“Growth” is a Perpetual Hollywood Ending

Economic growth is thus perhaps the last surviving manifestation of an Enlightenment faith that via science and technology human life will inevitably keep getting better. This means without consciously deciding to do so, economists have become academia’s most persistent optimists.

“Growth,” in fact, provides us with a perpetual Hollywood ending, at least in terms of our economic lives.

Hollywood endings, one of the most pervasive U.S. contributions to world culture, are popular—attracting and pleasing huge audiences—because people know that whatever happens they will end up feeling good. Feeling good is, of course, what most people want most of the time.

Likewise, no matter what is happening in any particular economic crisis, we all believe that we know how it will end: Economic growth brings jobs and a return to prosperity.



Mayu says:

I may be jumping ahead, but I feel like there is a difference between personal and national growth.
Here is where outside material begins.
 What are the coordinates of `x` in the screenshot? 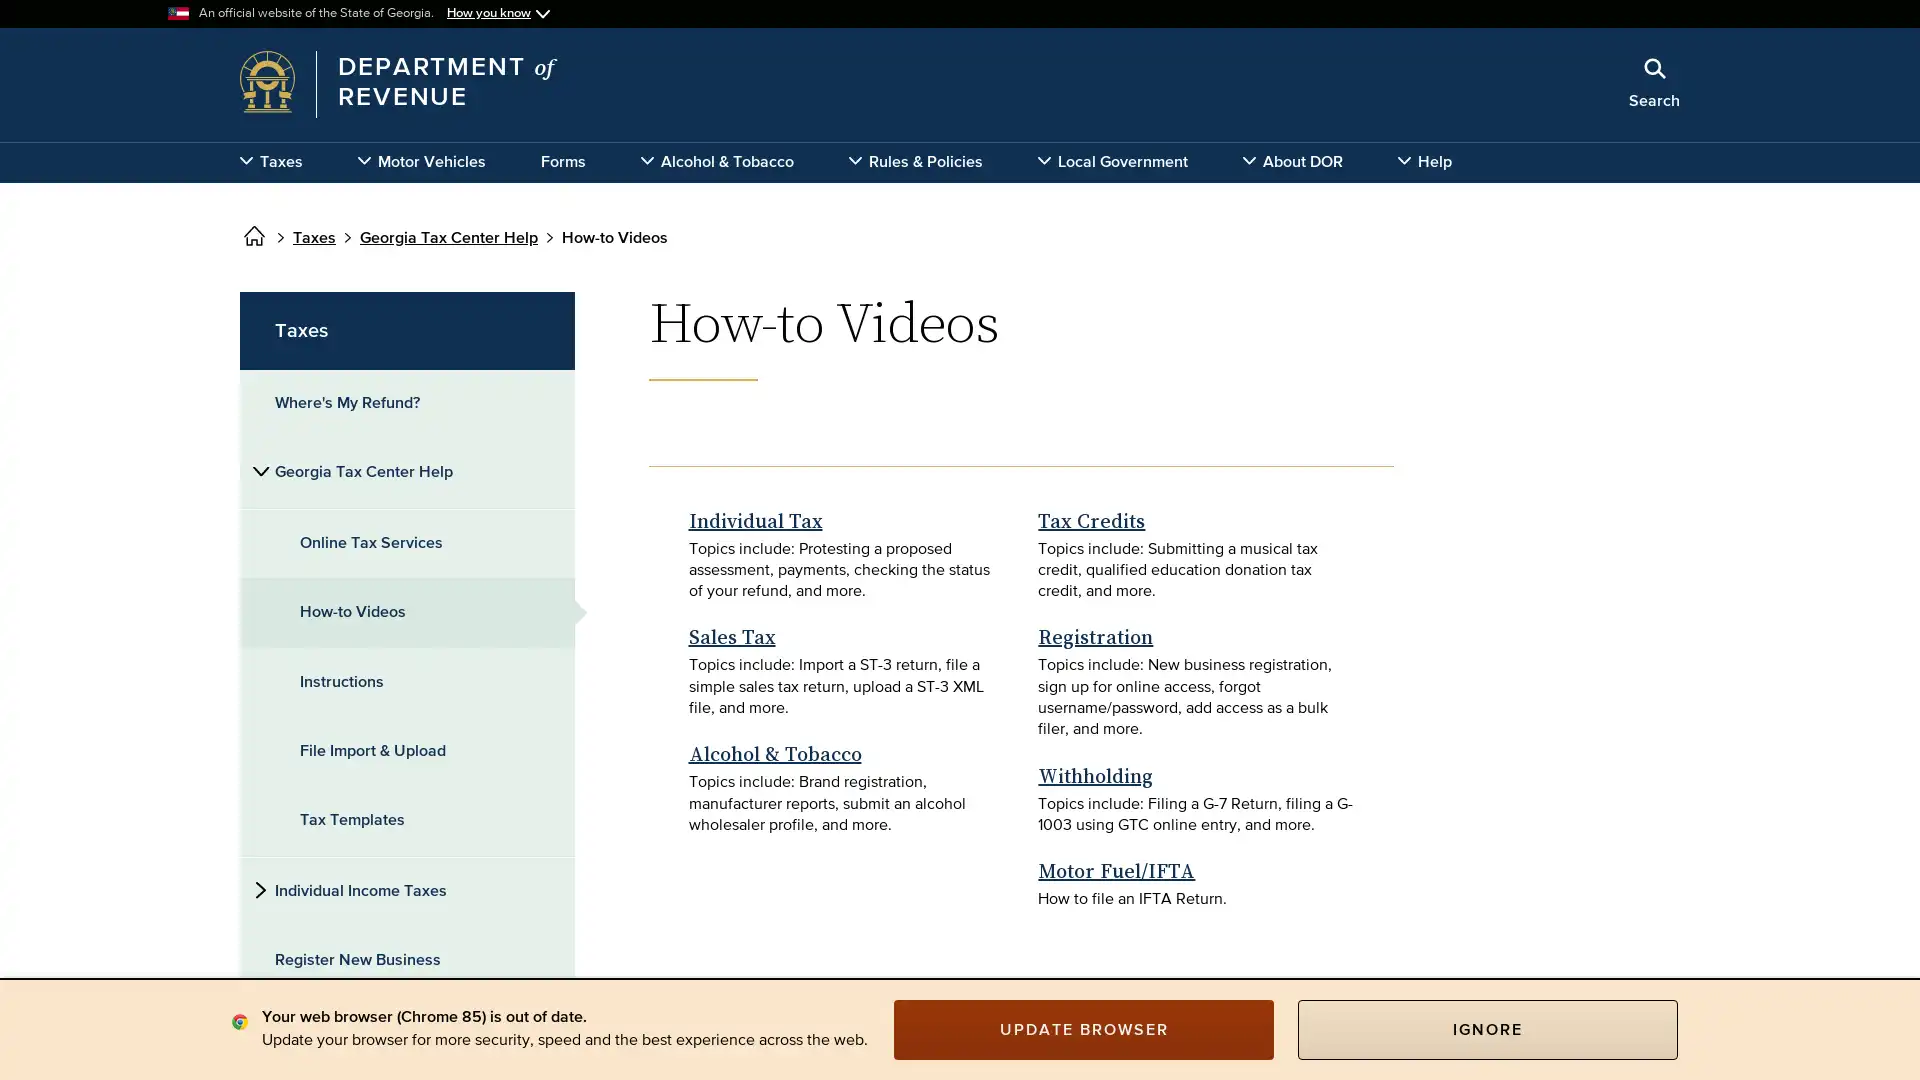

Of course, having happy people makes you a happy country, but globalization and market economics (which I’m not incredibly familiar with) seems to dictate that countries still need to strive for economic wealth or be left behind.
I’m guessing that your argument is not that we should eliminate material wealth as a goal, but that we should focus our efforts on other metrics of happiness too. But there are scholars like Seth W. Norton at Wheaton who argue that a nation’s material growth decreases poverty and others like Rafael Reuveny and William R. Thompson who argue that GDP growth makes wars less likely. How should we take these expert opinions into account and at the same time reshape our notion of wealth?
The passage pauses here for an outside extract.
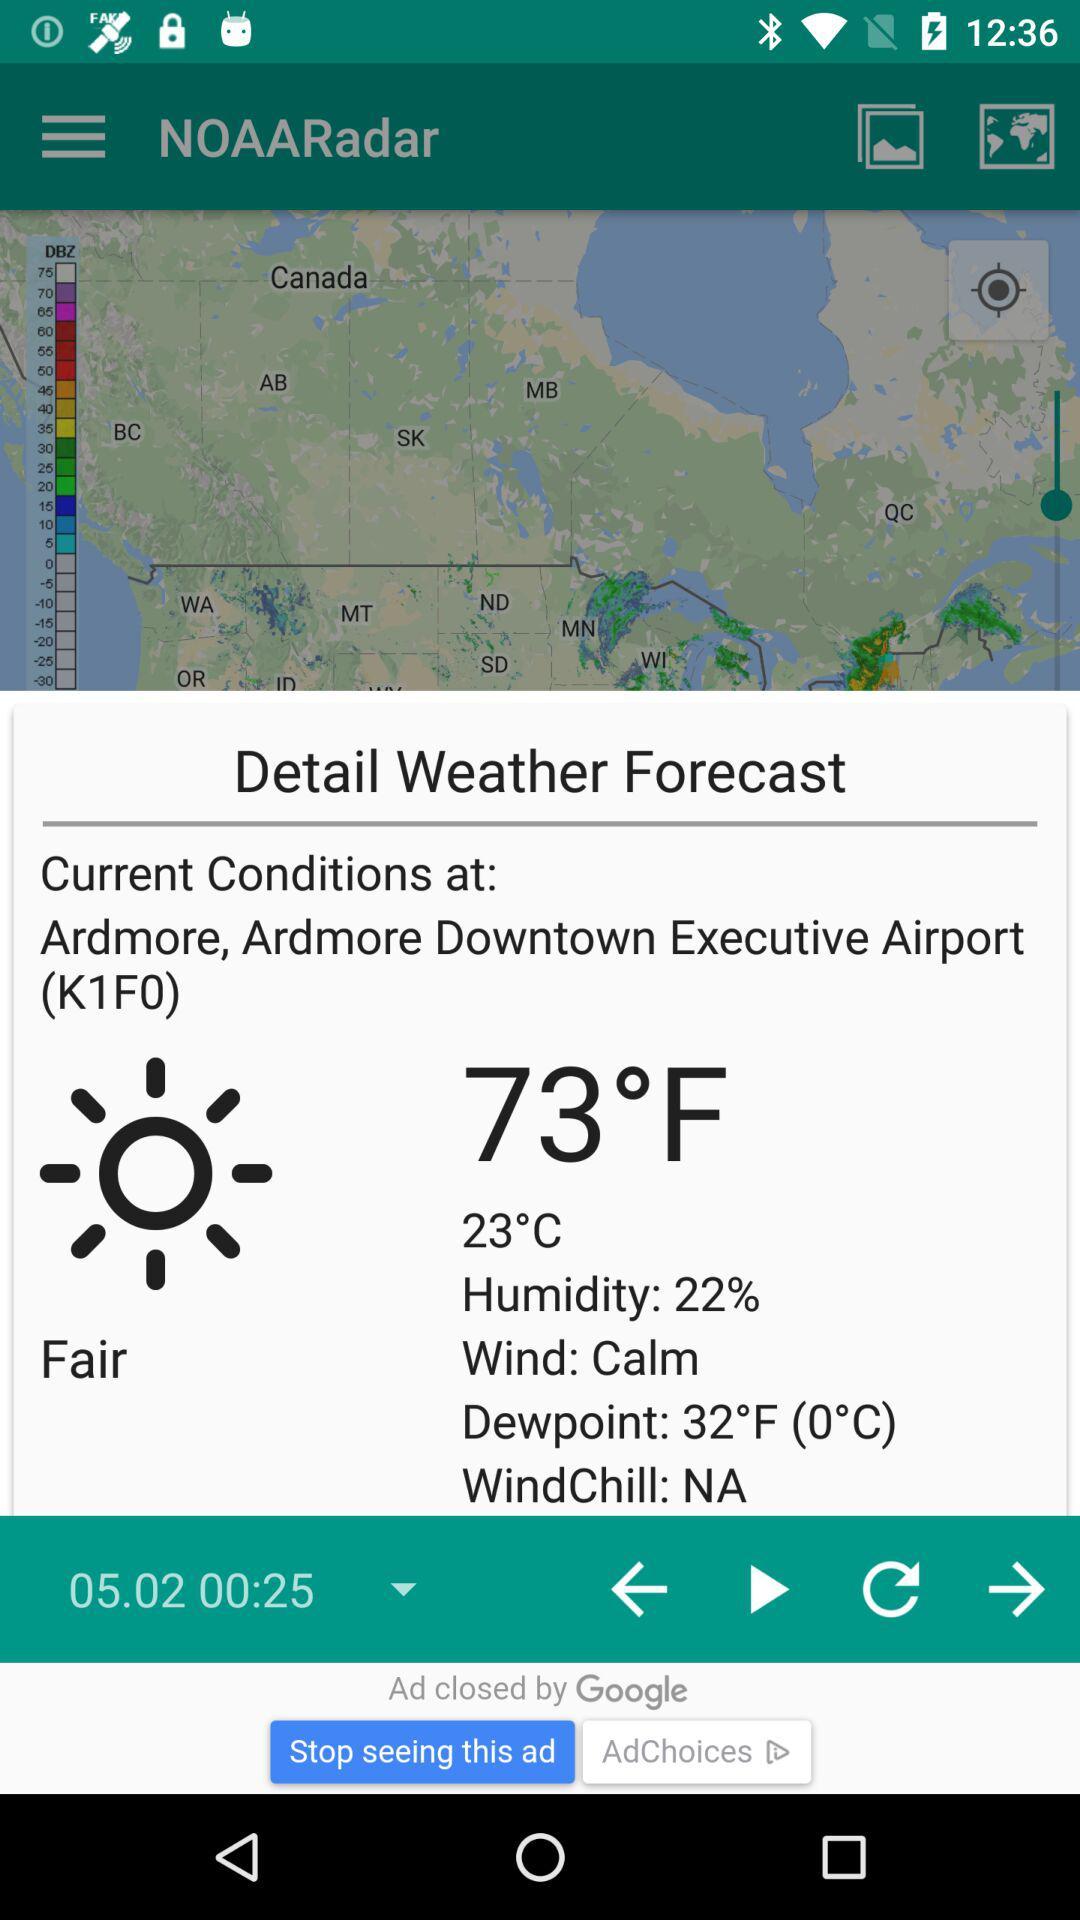 Image resolution: width=1080 pixels, height=1920 pixels. I want to click on icon to the left of noaaradar app, so click(72, 135).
Joel L. Swerdlow, Ph.D. says:

You raise two issues, both of which are important:
1/ The difference between personal “growth” and a society’s/country’s growth. This is an essential distinction. Very soon (in about 5 entries) we will see how some great philosophers try to tackle this (e.g. John Stuart Mill said that economic growth will reach an end point, but personal–in his words “moral”– growth never does);
2/ Whether changing our notions of growth will rob developing nations of benefits of growth (less poverty, less war, etc.). Is it possible to have such benefits of growth without the high costs to unquantifiable variables such as culture and human spirituality? There is, of course, no way of knowing without trying. My guess: as this book progresses you will see the way “growth” occurring now is neither inevitable nor the best possible option.